Mrs Ockelmann was a member of the team that carried out the graphological
investigation into the writings of Anne Frank around 1960.
A life of its own
In short: the "ballpoint myth" is easy to disprove. The careless wording of the
BKA report from 1980 – a report that for the rest in no way challenges the
authenticity of the diary – or at any rate its openness to several interpretations,
has taken on a life of its own in extreme right-wing circles. The "ballpoint myth" is
based on the simple fact that, around 1960, two annotation sheets with ballpoint
writing were inserted between the original pages. These texts were written by a
graphological researcher, and are not included in any edition of the diary (apart
from the Critical Edition, where photos of the annotation sheets are reproduced).
In July 2006, the BKA found it necessary to state in a press release that the 1980
investigation cannot be used to call the authenticity of the diary into doubt. SO THERE! *SNEERS*

False.


No, that is not correct. All the diary entries are written in various types of ink and
(coloured) pencil, not in ballpoint. T..."
woah.

The fact that your opinion article, with only a few dodgy references, says: "We have ALL heard the name of Anne Frank…Anne Frank who wrote her memoirs in ball point pen (which had not been invented yet)," which is unequivocally false, demonstrates all I need to know when you say "facts" and reference such laughable and poorly researched articles.
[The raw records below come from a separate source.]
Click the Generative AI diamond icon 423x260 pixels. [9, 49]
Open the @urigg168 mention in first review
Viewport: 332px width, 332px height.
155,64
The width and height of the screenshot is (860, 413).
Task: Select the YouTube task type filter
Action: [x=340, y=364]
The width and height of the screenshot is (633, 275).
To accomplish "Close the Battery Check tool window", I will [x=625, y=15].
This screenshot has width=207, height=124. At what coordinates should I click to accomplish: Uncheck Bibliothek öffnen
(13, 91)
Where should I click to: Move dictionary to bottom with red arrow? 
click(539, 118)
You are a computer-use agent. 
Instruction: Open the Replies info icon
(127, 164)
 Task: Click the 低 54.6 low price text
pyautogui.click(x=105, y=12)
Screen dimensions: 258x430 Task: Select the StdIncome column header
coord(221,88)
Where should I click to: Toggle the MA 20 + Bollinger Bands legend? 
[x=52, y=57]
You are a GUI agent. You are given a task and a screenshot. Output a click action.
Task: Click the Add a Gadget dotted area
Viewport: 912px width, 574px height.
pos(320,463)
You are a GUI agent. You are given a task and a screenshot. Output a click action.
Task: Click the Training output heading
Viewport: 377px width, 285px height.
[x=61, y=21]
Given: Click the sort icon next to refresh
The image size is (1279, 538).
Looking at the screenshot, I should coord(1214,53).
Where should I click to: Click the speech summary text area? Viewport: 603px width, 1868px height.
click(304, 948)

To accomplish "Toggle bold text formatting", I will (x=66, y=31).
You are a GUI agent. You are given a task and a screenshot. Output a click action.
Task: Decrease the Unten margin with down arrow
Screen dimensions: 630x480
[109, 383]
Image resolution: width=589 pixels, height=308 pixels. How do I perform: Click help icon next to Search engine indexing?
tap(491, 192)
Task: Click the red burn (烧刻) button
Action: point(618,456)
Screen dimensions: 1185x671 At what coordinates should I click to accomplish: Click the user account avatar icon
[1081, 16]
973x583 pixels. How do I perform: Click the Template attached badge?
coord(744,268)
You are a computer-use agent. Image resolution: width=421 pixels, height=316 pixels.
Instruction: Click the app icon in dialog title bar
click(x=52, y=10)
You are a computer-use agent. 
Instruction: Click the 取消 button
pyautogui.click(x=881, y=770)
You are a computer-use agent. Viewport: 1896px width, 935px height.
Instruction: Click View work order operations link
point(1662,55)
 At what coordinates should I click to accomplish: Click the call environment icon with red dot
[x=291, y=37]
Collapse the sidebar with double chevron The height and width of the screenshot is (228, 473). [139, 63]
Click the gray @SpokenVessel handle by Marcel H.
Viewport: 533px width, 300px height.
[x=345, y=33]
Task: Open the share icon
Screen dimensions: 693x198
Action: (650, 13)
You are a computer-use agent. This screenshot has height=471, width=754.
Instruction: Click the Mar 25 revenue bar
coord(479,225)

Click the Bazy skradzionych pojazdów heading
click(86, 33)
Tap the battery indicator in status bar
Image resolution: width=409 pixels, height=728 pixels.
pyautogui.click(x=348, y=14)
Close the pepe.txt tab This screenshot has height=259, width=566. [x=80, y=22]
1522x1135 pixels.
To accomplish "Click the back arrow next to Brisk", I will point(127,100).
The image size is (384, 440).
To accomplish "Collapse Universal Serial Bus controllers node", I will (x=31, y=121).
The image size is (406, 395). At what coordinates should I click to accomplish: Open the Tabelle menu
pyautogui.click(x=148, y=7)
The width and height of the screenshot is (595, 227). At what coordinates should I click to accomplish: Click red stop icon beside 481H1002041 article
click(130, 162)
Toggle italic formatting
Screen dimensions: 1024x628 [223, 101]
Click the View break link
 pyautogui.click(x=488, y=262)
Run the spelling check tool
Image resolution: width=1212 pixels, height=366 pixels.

If you want people to take you seriously you should.
"but it is absolutely accurate and provably so."
Nope, I could easily prove to you the diary wasn't written in ballpoint pen. So right off the bat I know for a fact you've used a lie in your article.
You have a political agenda, that's all. Anyone can see that. I don't believe for a second historians are being jailed "just because." Prove to me historians are being jailed at all for anything unless you're talking about David Irving? Who was proven to have manipulated historical evidence.
I'm sorry, I'm going with the thousands upon thousands of witnesses and mounds of evidence along with the evidence based claims of the majority of historians over the very few crackpots who ignore evidence and manipulate it in their favor to align with their political agenda.

I looked at your page and noted the expected anti-Semitic conspiracy theories, misrepresentations and bold lies.
You said, "the best and most honest historians with the highest research standards are being arrested and jailed for writing these verifiable facts." Yet, you refuse to name sources. Sorry, but the people (note that I do not say folk/volk) on this forum are intelligent enough to discredit your assertions on those grounds alone.
I don't know why you would choose to comment on a book in a discussion forum, when your only agenda is to spread anti-Semitic messages--not to discuss the merits of the book.


I have always been in awe with Anne Franks diary that when my daughters told us they had spoken about it on school and they were interested I did buy them a copy. What they liked was that the girl who wrote it is somebody from their age to whom they can relate. As a parent I feel it is my job to give them the experiences and books that enlarges their knowledge and empathy.